Segment Open

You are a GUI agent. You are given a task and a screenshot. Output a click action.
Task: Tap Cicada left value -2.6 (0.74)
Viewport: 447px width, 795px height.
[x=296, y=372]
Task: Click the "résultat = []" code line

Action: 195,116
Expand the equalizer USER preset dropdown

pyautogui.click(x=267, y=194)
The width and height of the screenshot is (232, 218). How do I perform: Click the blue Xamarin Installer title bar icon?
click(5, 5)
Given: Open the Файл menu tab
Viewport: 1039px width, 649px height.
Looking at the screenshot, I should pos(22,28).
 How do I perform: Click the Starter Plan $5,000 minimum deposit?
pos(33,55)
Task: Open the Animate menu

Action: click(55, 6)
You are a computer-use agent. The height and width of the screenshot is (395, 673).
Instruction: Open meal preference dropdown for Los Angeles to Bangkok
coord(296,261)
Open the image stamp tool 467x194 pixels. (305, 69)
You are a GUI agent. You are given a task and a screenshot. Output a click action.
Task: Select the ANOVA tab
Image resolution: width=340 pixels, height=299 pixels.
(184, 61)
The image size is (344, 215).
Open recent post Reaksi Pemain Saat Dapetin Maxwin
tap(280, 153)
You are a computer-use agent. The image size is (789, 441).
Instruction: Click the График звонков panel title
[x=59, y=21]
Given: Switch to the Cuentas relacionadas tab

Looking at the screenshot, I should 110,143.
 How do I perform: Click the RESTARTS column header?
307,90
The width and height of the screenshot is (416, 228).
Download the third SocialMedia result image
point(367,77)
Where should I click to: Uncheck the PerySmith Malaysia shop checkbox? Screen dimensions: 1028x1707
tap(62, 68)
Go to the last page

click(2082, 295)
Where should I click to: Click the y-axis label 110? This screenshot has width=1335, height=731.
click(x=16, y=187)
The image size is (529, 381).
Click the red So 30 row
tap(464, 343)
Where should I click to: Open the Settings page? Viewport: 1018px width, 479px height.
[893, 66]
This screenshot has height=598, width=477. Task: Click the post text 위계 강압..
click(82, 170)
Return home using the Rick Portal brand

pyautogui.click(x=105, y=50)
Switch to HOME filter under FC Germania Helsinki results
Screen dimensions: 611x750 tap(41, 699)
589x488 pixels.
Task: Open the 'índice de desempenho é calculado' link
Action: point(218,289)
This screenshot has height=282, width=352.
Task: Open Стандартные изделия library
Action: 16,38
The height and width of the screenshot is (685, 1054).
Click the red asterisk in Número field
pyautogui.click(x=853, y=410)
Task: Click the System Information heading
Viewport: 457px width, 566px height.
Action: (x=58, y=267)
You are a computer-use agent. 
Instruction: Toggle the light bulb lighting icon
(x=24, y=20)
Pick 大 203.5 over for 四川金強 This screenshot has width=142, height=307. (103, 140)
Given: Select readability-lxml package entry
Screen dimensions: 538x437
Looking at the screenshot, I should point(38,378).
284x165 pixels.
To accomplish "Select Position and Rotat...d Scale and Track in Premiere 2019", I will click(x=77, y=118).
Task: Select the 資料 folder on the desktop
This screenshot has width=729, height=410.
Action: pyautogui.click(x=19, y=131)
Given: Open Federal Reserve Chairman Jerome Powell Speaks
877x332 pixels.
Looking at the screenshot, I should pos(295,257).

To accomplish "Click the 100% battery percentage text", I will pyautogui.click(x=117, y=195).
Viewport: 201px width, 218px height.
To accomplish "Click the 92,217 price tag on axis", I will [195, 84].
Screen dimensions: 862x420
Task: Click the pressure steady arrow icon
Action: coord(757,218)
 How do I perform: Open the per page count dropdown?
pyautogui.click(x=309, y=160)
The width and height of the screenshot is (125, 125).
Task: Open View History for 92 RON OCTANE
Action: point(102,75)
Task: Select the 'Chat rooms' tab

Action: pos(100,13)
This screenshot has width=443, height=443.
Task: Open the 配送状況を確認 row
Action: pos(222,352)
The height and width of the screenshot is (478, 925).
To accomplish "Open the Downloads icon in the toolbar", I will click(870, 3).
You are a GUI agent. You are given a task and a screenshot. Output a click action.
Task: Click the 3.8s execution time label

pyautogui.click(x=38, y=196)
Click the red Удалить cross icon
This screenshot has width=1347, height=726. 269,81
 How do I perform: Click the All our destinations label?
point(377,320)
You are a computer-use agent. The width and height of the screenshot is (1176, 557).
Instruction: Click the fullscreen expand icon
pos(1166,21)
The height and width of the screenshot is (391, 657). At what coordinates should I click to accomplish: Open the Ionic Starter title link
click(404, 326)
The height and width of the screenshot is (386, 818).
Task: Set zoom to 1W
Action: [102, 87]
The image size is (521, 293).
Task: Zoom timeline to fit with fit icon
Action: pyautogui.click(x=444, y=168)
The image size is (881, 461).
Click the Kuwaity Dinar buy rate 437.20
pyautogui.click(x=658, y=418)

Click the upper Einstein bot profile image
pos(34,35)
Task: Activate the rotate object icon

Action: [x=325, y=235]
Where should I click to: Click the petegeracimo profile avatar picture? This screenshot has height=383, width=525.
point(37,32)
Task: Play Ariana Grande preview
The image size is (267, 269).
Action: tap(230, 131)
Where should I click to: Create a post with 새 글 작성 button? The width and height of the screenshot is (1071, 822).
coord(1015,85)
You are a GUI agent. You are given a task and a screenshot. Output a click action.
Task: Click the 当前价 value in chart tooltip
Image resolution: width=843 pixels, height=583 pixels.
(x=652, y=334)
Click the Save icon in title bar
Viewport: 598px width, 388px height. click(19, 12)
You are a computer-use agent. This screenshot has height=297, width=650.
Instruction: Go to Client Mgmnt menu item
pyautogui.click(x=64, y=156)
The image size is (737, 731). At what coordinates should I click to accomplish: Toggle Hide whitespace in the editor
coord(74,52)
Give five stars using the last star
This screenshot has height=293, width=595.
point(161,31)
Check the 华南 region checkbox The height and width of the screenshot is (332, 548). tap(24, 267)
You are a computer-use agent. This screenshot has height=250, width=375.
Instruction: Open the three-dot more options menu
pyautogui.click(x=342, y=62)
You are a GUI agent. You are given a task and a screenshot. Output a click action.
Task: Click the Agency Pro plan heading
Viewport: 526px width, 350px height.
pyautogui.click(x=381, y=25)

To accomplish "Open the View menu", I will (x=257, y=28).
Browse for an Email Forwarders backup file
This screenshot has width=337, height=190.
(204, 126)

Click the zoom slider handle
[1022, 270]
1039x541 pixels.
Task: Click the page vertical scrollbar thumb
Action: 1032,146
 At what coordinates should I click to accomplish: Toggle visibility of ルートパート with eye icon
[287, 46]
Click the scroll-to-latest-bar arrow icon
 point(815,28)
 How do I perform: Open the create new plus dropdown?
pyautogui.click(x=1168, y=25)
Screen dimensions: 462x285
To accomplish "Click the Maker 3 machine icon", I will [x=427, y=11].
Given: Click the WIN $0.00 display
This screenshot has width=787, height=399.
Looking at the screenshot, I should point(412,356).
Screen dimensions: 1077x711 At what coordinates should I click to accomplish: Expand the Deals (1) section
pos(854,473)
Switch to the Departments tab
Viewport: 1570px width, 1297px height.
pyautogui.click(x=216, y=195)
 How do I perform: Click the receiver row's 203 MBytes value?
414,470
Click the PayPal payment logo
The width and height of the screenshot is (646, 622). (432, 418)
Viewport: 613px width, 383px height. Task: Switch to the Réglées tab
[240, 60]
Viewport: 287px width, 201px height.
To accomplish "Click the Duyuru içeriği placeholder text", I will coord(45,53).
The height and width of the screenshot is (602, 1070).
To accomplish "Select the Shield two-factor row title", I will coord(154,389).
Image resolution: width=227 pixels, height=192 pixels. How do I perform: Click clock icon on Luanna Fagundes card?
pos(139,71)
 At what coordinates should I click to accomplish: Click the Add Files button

Segment Closed

* **Work item**
Would you reproduce the material above in full, exactly as given?

* **Answer area**
You are a GUI agent. You are given a task and a screenshot. Output a click action.
Task: Tap Cicada left value -2.6 (0.74)
Viewport: 447px width, 795px height.
[x=296, y=372]
Task: Click the "résultat = []" code line

Action: 195,116
Expand the equalizer USER preset dropdown

pyautogui.click(x=267, y=194)
The width and height of the screenshot is (232, 218). How do I perform: Click the blue Xamarin Installer title bar icon?
click(5, 5)
Given: Open the Файл menu tab
Viewport: 1039px width, 649px height.
Looking at the screenshot, I should pos(22,28).
 How do I perform: Click the Starter Plan $5,000 minimum deposit?
pos(33,55)
Task: Open the Animate menu

Action: click(55, 6)
You are a computer-use agent. The height and width of the screenshot is (395, 673).
Instruction: Open meal preference dropdown for Los Angeles to Bangkok
coord(296,261)
Open the image stamp tool 467x194 pixels. (305, 69)
You are a GUI agent. You are given a task and a screenshot. Output a click action.
Task: Select the ANOVA tab
Image resolution: width=340 pixels, height=299 pixels.
(184, 61)
The image size is (344, 215).
Open recent post Reaksi Pemain Saat Dapetin Maxwin
tap(280, 153)
You are a computer-use agent. The image size is (789, 441).
Instruction: Click the График звонков panel title
[x=59, y=21]
Given: Switch to the Cuentas relacionadas tab

Looking at the screenshot, I should 110,143.
 How do I perform: Click the RESTARTS column header?
307,90
The width and height of the screenshot is (416, 228).
Download the third SocialMedia result image
point(367,77)
Where should I click to: Uncheck the PerySmith Malaysia shop checkbox? Screen dimensions: 1028x1707
tap(62, 68)
Go to the last page

click(2082, 295)
Where should I click to: Click the y-axis label 110? This screenshot has width=1335, height=731.
click(x=16, y=187)
The image size is (529, 381).
Click the red So 30 row
tap(464, 343)
Where should I click to: Open the Settings page? Viewport: 1018px width, 479px height.
[893, 66]
This screenshot has height=598, width=477. Task: Click the post text 위계 강압..
click(82, 170)
Return home using the Rick Portal brand

pyautogui.click(x=105, y=50)
Switch to HOME filter under FC Germania Helsinki results
Screen dimensions: 611x750 tap(41, 699)
589x488 pixels.
Task: Open the 'índice de desempenho é calculado' link
Action: point(218,289)
This screenshot has height=282, width=352.
Task: Open Стандартные изделия library
Action: 16,38
The height and width of the screenshot is (685, 1054).
Click the red asterisk in Número field
pyautogui.click(x=853, y=410)
Task: Click the System Information heading
Viewport: 457px width, 566px height.
Action: (x=58, y=267)
You are a computer-use agent. 
Instruction: Toggle the light bulb lighting icon
(x=24, y=20)
Pick 大 203.5 over for 四川金強 This screenshot has width=142, height=307. (103, 140)
Given: Select readability-lxml package entry
Screen dimensions: 538x437
Looking at the screenshot, I should point(38,378).
284x165 pixels.
To accomplish "Select Position and Rotat...d Scale and Track in Premiere 2019", I will click(x=77, y=118).
Task: Select the 資料 folder on the desktop
This screenshot has width=729, height=410.
Action: pyautogui.click(x=19, y=131)
Given: Open Federal Reserve Chairman Jerome Powell Speaks
877x332 pixels.
Looking at the screenshot, I should pos(295,257).

To accomplish "Click the 100% battery percentage text", I will pyautogui.click(x=117, y=195).
Viewport: 201px width, 218px height.
To accomplish "Click the 92,217 price tag on axis", I will [195, 84].
Screen dimensions: 862x420
Task: Click the pressure steady arrow icon
Action: coord(757,218)
 How do I perform: Open the per page count dropdown?
pyautogui.click(x=309, y=160)
The width and height of the screenshot is (125, 125).
Task: Open View History for 92 RON OCTANE
Action: point(102,75)
Task: Select the 'Chat rooms' tab

Action: pos(100,13)
This screenshot has width=443, height=443.
Task: Open the 配送状況を確認 row
Action: pos(222,352)
The height and width of the screenshot is (478, 925).
To accomplish "Open the Downloads icon in the toolbar", I will click(870, 3).
You are a GUI agent. You are given a task and a screenshot. Output a click action.
Task: Click the 3.8s execution time label

pyautogui.click(x=38, y=196)
Click the red Удалить cross icon
This screenshot has width=1347, height=726. 269,81
 How do I perform: Click the All our destinations label?
point(377,320)
You are a computer-use agent. The width and height of the screenshot is (1176, 557).
Instruction: Click the fullscreen expand icon
pos(1166,21)
The height and width of the screenshot is (391, 657). At what coordinates should I click to accomplish: Open the Ionic Starter title link
click(404, 326)
The height and width of the screenshot is (386, 818).
Task: Set zoom to 1W
Action: [102, 87]
The image size is (521, 293).
Task: Zoom timeline to fit with fit icon
Action: pyautogui.click(x=444, y=168)
The image size is (881, 461).
Click the Kuwaity Dinar buy rate 437.20
pyautogui.click(x=658, y=418)

Click the upper Einstein bot profile image
pos(34,35)
Task: Activate the rotate object icon

Action: [x=325, y=235]
Where should I click to: Click the petegeracimo profile avatar picture? This screenshot has height=383, width=525.
point(37,32)
Task: Play Ariana Grande preview
The image size is (267, 269).
Action: tap(230, 131)
Where should I click to: Create a post with 새 글 작성 button? The width and height of the screenshot is (1071, 822).
coord(1015,85)
You are a GUI agent. You are given a task and a screenshot. Output a click action.
Task: Click the 当前价 value in chart tooltip
Image resolution: width=843 pixels, height=583 pixels.
(x=652, y=334)
Click the Save icon in title bar
Viewport: 598px width, 388px height. click(19, 12)
You are a computer-use agent. This screenshot has height=297, width=650.
Instruction: Go to Client Mgmnt menu item
pyautogui.click(x=64, y=156)
The image size is (737, 731). At what coordinates should I click to accomplish: Toggle Hide whitespace in the editor
coord(74,52)
Give five stars using the last star
This screenshot has height=293, width=595.
point(161,31)
Check the 华南 region checkbox The height and width of the screenshot is (332, 548). tap(24, 267)
You are a computer-use agent. This screenshot has height=250, width=375.
Instruction: Open the three-dot more options menu
pyautogui.click(x=342, y=62)
You are a GUI agent. You are given a task and a screenshot. Output a click action.
Task: Click the Agency Pro plan heading
Viewport: 526px width, 350px height.
pyautogui.click(x=381, y=25)

To accomplish "Open the View menu", I will (x=257, y=28).
Browse for an Email Forwarders backup file
This screenshot has width=337, height=190.
(204, 126)

Click the zoom slider handle
[1022, 270]
1039x541 pixels.
Task: Click the page vertical scrollbar thumb
Action: 1032,146
 At what coordinates should I click to accomplish: Toggle visibility of ルートパート with eye icon
[287, 46]
Click the scroll-to-latest-bar arrow icon
 point(815,28)
 How do I perform: Open the create new plus dropdown?
pyautogui.click(x=1168, y=25)
Screen dimensions: 462x285
To accomplish "Click the Maker 3 machine icon", I will [x=427, y=11].
Given: Click the WIN $0.00 display
This screenshot has width=787, height=399.
Looking at the screenshot, I should point(412,356).
Screen dimensions: 1077x711 At what coordinates should I click to accomplish: Expand the Deals (1) section
pos(854,473)
Switch to the Departments tab
Viewport: 1570px width, 1297px height.
pyautogui.click(x=216, y=195)
 How do I perform: Click the receiver row's 203 MBytes value?
414,470
Click the PayPal payment logo
The width and height of the screenshot is (646, 622). (432, 418)
Viewport: 613px width, 383px height. Task: Switch to the Réglées tab
[240, 60]
Viewport: 287px width, 201px height.
To accomplish "Click the Duyuru içeriği placeholder text", I will coord(45,53).
The height and width of the screenshot is (602, 1070).
To accomplish "Select the Shield two-factor row title", I will coord(154,389).
Image resolution: width=227 pixels, height=192 pixels. How do I perform: Click clock icon on Luanna Fagundes card?
pos(139,71)
 At what coordinates should I click to accomplish: Click the Add Files button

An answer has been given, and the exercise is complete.